C’est à l’issue de cette négociation directe entre les deux leaders que débute la troisième séquence c’est-à-dire la négociation directe entre les délégations mais avec la présence active de M. Rocard et de son équipe de négociateurs. Au cours des réunions plénières des 23 et 24 juin, les discussions sur le projet d’accord sont difficiles et le risque d’échec de parvenir à un accord était bien présent. Pour surmonter l’impasse le 1er ministre propose le 25 juin une négociation continue à huis clos sur une durée limitée de 4 jours.
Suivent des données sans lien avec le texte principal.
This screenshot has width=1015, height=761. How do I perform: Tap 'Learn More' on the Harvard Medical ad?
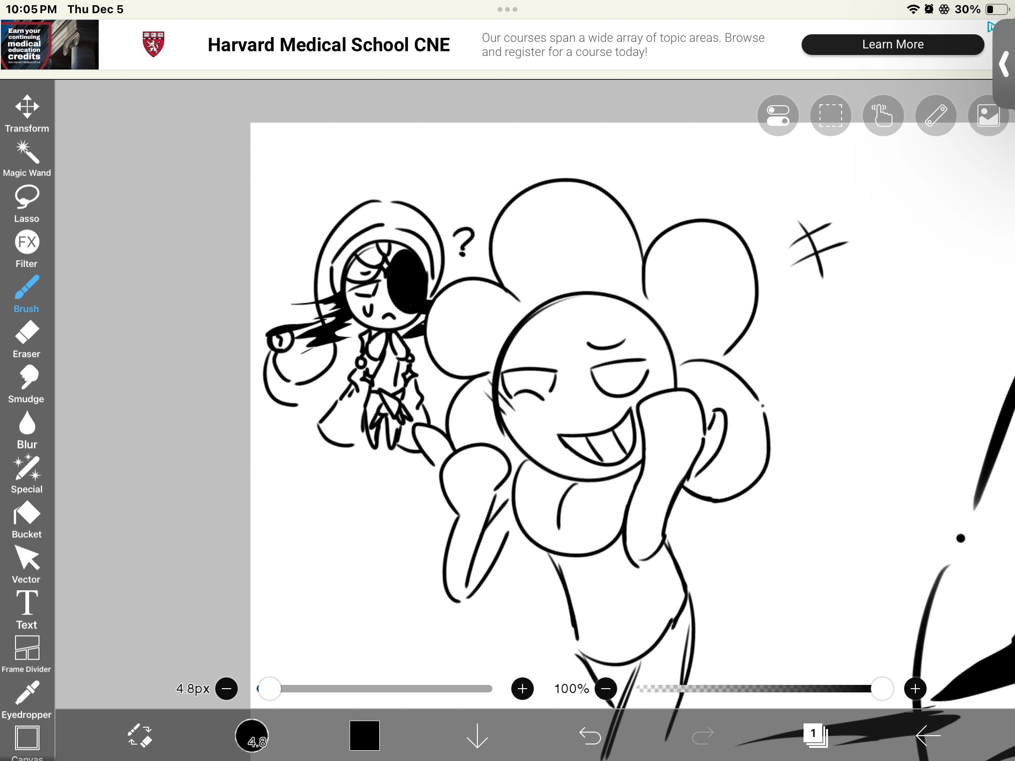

Il demande aussi un engagement de chacun, à trouver un accord sans possibilité de le valider par les instances des partis. Il laisse peu de manoeuvre aux parties en insistant sur la nécessité de trouver un accord car il indique « il n’y aura pas de deuxième réunion » (p.145) et il menace qu’en l’absence d’accord de paix le risque de guerre n’est pas à exclure.

Cette stratégie de pression du 1er Ministre fut efficace car un accord fut trouvé mais cela démontre aussi que nous sommes loin d’un processus de médiation ou alors d’une « médiation musclée » que l’on retrouve souvent dans les médiations internationales.  

Dans les chapitres suivants, l’auteur analyse le suivi des accords Matignon-Oudinot et ceux de Nouméa en 1998 jusqu’au référendum de 2018 qui est la date de publication de l’ouvrage. On ne peut que souhaiter que dans une prochaine édition, l’auteur puisse compléter l’histoire de cette négociation/médiation en intégrant le dernier référendum de 2021.